I'd strongly encourage anyone keen on getting definitive identifications for these fish to visit the Yahoo
Goby Group. There are goby experts (scientists) who help out aquarists all the time.
I am consistently told by fish scientists that identifying
Brachygobius to species level is very difficult, so any names fishkeepers come up with are, at best, tentative.

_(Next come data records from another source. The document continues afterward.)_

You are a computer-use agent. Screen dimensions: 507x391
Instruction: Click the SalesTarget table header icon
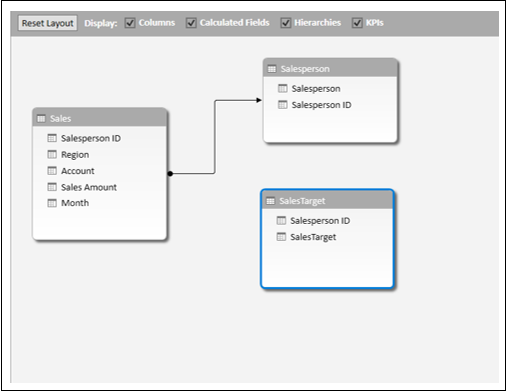(x=271, y=201)
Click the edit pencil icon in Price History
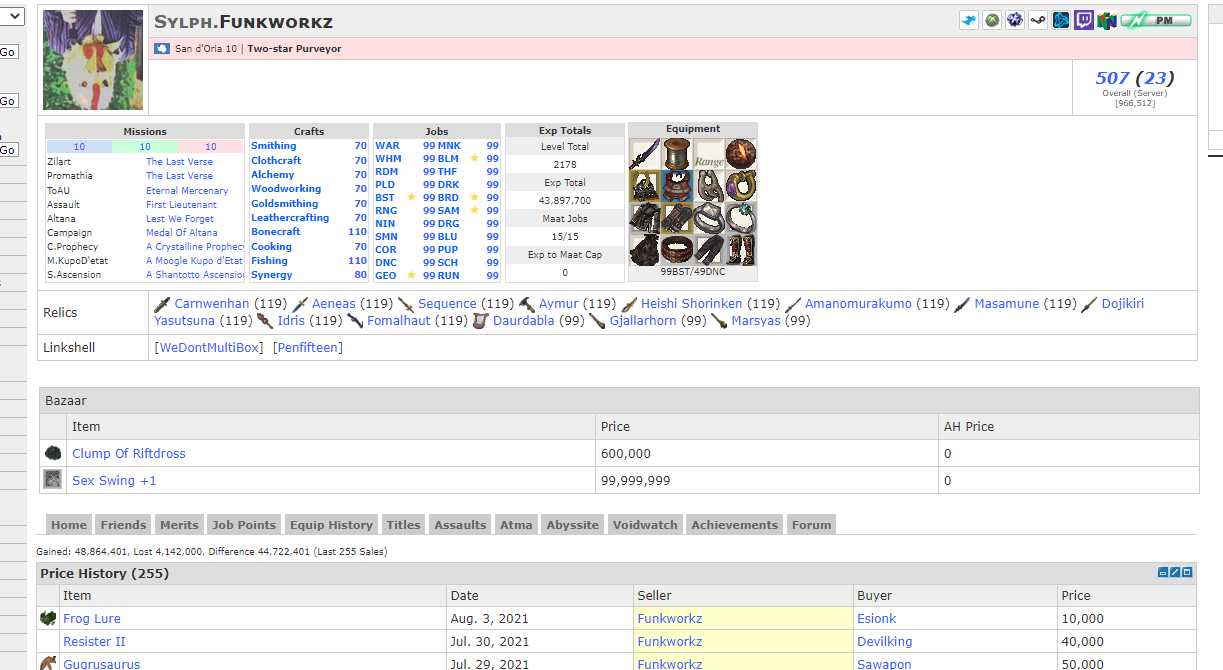Viewport: 1223px width, 670px height. point(1175,572)
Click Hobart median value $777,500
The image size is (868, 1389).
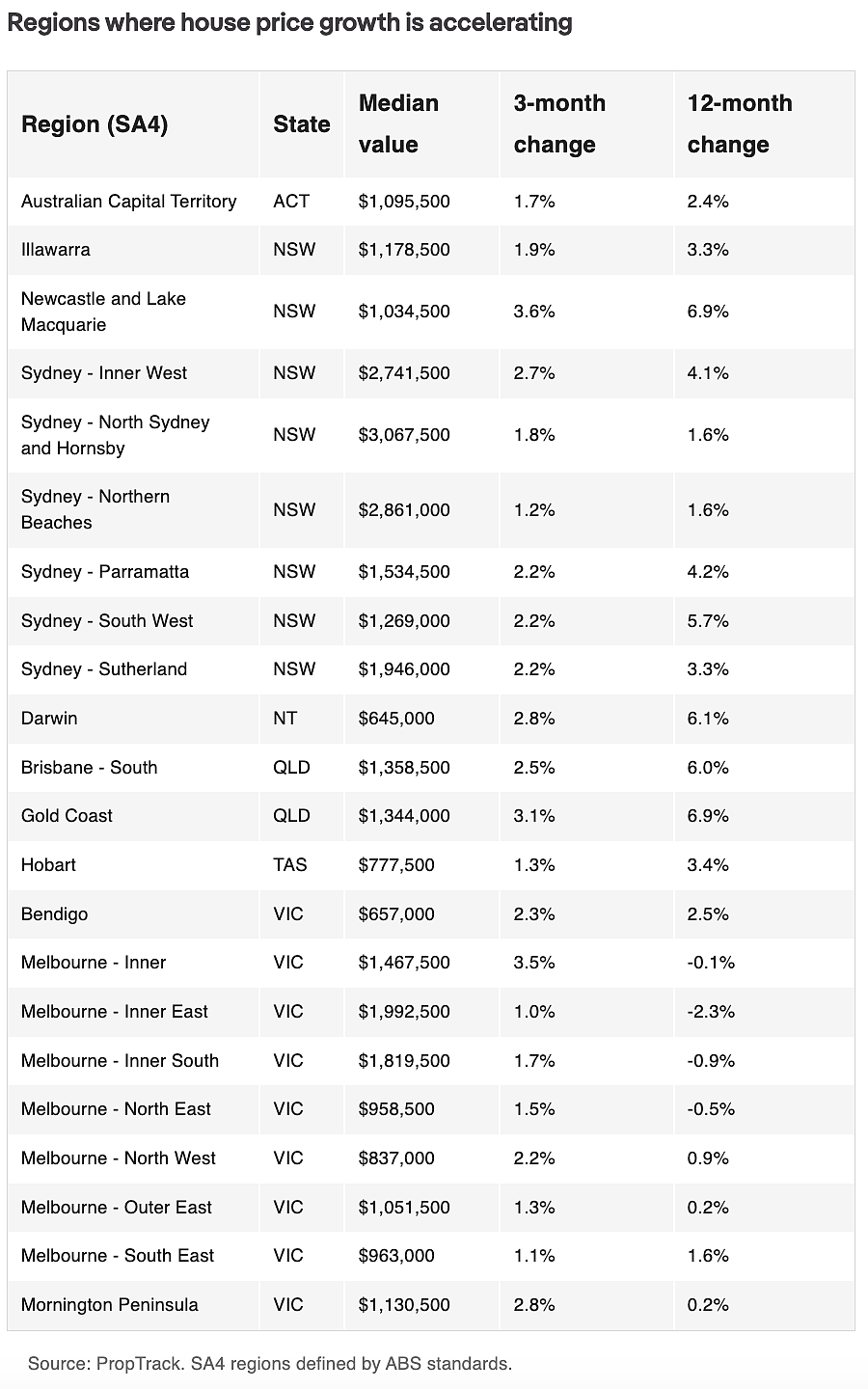(x=396, y=865)
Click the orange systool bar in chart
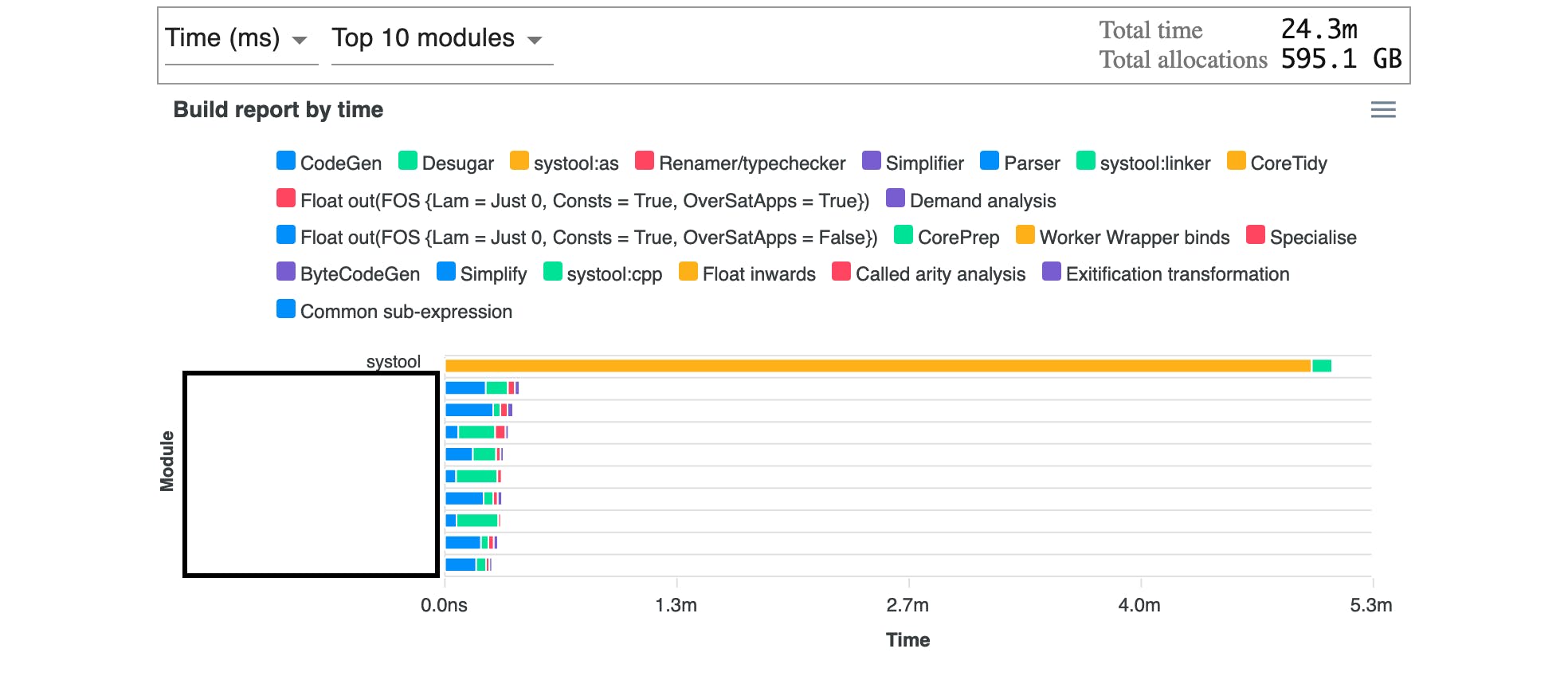 876,366
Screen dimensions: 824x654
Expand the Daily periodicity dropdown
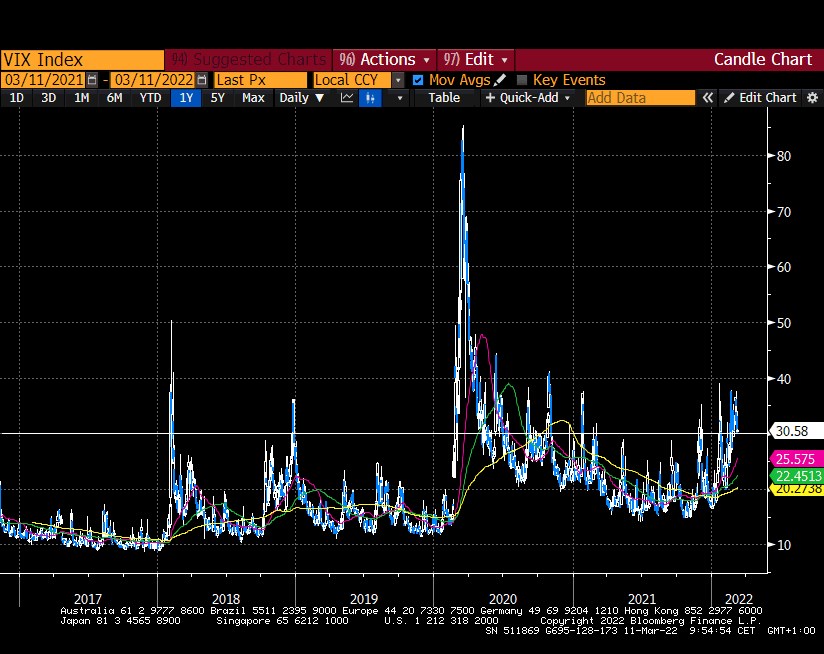point(301,98)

Brachygobius xanthozona, for example, is said to be so rare in the wild that few museums have specimens, let alone fishkeepers. Apparently the usage of this name in aquarium books is consistently wrong, even in things like Baensch's Aquarium Atlas. Naomi Delventhal, a scientist working on goby systematics, has produced the chapter on gobies for the upcoming Brackish Encyclopaedia that TFH will publish later this year. This should be the first time the right pictures are being used with the right species.
Since we cannot 100% safely identify bumblebees, my advice is to keep them in slightly brackish. They don't need a lot of salt, and in fact 1.003 is perhaps ideal in that it allows you to keep plants, which these gobies love. But they do live fine in freshwater, though I have learned by experience that they do not last for more than a year in soft, acid water. So a high pH and hardness is perhaps essential if you want to keep them without salt.
(By contrast, my wrestling halfbeaks and glassfish are thriving in soft, acid water, despite what the books usually say. I concur with Schaefer 100% on saying that both these fish are fresh, not brackish, water species.)
Personally, I find it hard to imagine they are migratory. Fishbase doesn't say that any of these fish are amphidromous (i.e., they swim up and down rivers) and given how poorly they swim it seems much more probably that (except perhaps as fry) they are more or less fixed to a certain patch of river. I just can't see a bumblebee swimming tens of miles up or down stream to breed. A scat or mono, yes, but not a goby. But that's merely a guess.